Вася обиделся. Каждый раз, говоря с Шарифом на отвлеченные темы, он ощущал себя не то что глупее какой-то средней, известной товарищу меры, а словно он, крохотный, лежал распластанный меж двух прямоугольных стеклышек, в то время как Шариф взирал на него сверху в черный глазок микроскопа, взятого из коробки с надписью «Юный химик».

– Если ты такой весь из себя вечный, чего же в «Зенит» поперся? Шел бы краснодеревщиком!

– Ты вот баб любишь, да? А гинекологом не стал, – парировал Раф и добавил серьезно: – Слабость человеческая привела. Сам знаешь, сидит внутри этот бес и толкает тебя на разные безрассудства.

– Не знаю. Я родине служить шел.

– Прямо как Мухтар-собака. Служить. Ну и служил бы ей там, строил бы БАМ, воров ловил бы, коли у тебя такая тяга к оружию. А здесь-то чего забыл?

– А родина послала. Вот мы сейчас наших строителей от басмачей и защищали.

– Защищали? Ну, теперь я знаю, как защищают, – издевательски усмехнулся Шариф. – Два месяца варимся, но пока что защитить никого не успели. Только нос всунули, как Алексеич прискакал и оборону нашу могучую свернул на нет.

Васю, сказать честно, это тоже зацепило. Стоило первый раз отправиться на хорошее дело, да еще с девахами, так вилла отбой затрубила, самого Куркова пригнала. И ни в какую не получилось его уговорить обождать или хоть проверить треклятую эту «Волгу» – прыгайте в кузов, и все! Вот Артур, наверное, злорадствовал…

– Гнешь ты, Шариф, не пойми куда. Вроде и сорока тебе нет, а нутро у тебя тяжелое. Ты, наверное, с детства вместо молока жидкий свинец глотал. Говорить с тобой – как касторку пить. Пессимизм какой-то разводишь. Может, ты из этих, из раскулаченных?

– Нет, Василий. Я – рыбий жир для тебя. А еще я пельмени знаешь какие леплю? О-о, вернемся – дам попробовать. Только пальцы береги, чтоб не откусить. Попробуешь – и про пессимизм мой позабудешь, неделю оптимистом побегаешь, как новенький. Без баб. Ха. Нет, Вась, не гну я никуда. Просто родине – ей все служат. Нашей родине – все. Но в спецы не все идут, вот в чем дело. Наш брат – это те, в ком кровь бродит.

– А Михалыч? У него тоже чертик? Или Барсов?

– У всех, у всех. Только старших меж младшими не дело обсуждать… Но я тебе так освещу тему. Есть люди – служаки. Им все равно где. Хоть в Госстрахе. А если служака с чертиком – то отчего бы не в Кабуле? Есть идейные.
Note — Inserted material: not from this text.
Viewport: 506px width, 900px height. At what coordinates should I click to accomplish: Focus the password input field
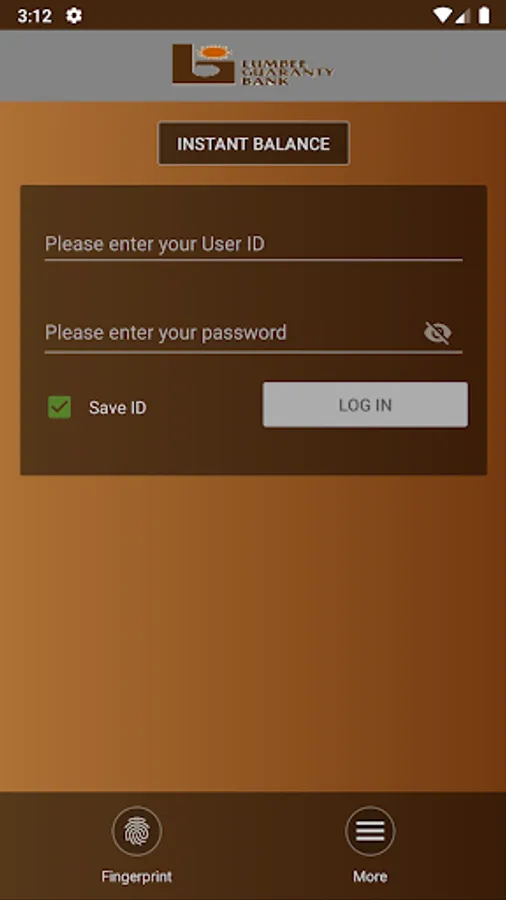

Как мы все. Да. Если у идейного шило в заду, то ему самое оно на БАМ. А если еще и с чертиком – то в Красную армию. Но у нас таким трудно, идейные – они существа коллективные. Это наука, Вася. Психологические типы называется… Так вот есть третьи. Это одиночки. У нас общество общественное, коллектив коллективный, одиночкам у нас, то есть у них, трудно. Вот такие либо в лесничие, либо, как я, в диверы. Если с чертиком, а не с лешим. Но есть и четвертые, и пятые есть. А вот кто из них лучше родине служит – то от родины зависит. Кого когда и куда, какой патрон в какую обойму вставить – наука тонкая, она не тебе, не мне, не Куркову, она родине твоей ведома. Вот о чем я тебе толкую. Она у нас умная, так что послужить ты ей послужишь, каким боком-раком ни повернись. Только вот одним этим не оправдаешься…
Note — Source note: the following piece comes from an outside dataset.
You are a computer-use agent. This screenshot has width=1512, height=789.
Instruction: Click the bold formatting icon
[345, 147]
– Перед кем это? Я в это все, – Кошкин покрутил ладонью над головой, – не верю. Как там у Высоцкого, знаешь? Хорошую религию придумали индусы…

– А то дело хозяйское, верить или нет. Только что ж ты тогда о взглядах спрашивал? Из других людей? Или «тут помню, тут не помню»? Так не бывает, классики еще говорили. Тебе пока тридцатник, а как отслужишь родине, что делать с собой будешь? С чертиком этим?

– А нету его! Нету, понимаешь? Буду я отставным полковником Кошкиным. В горы буду ходить. Высоко в горы. Мечта у меня такая есть. Девок наберу – и наверх. Понимаешь? Нету!

– И совесть там, наверху, не заскулит, что строителей из-за нас грохнули? Ты же родине служил – значит и им тоже. Там, наверху, не станешь девкам травить про это?

Кошкин ощутил острое желание приложить Шарифа башкой о кузов. Но к этому желанию примешивалось и любопытство. Нет, не любопытство даже, а потребность услышать, что же все-таки тот скажет про совесть – Васе казалось, что вот-вот сорвется у Рафа с языка важное, даже главное объяснение, отчего у него самого, у человека с душой дерева, не будет скулить потом совесть.

– У меня не будет, – сказал Шариф, но тут из-за угла брызнула короткая автоматная очередь, а вдогонку, с небольшим разлетом, еще одна. Машина рванулась в сторону, спорщики распластались на полу.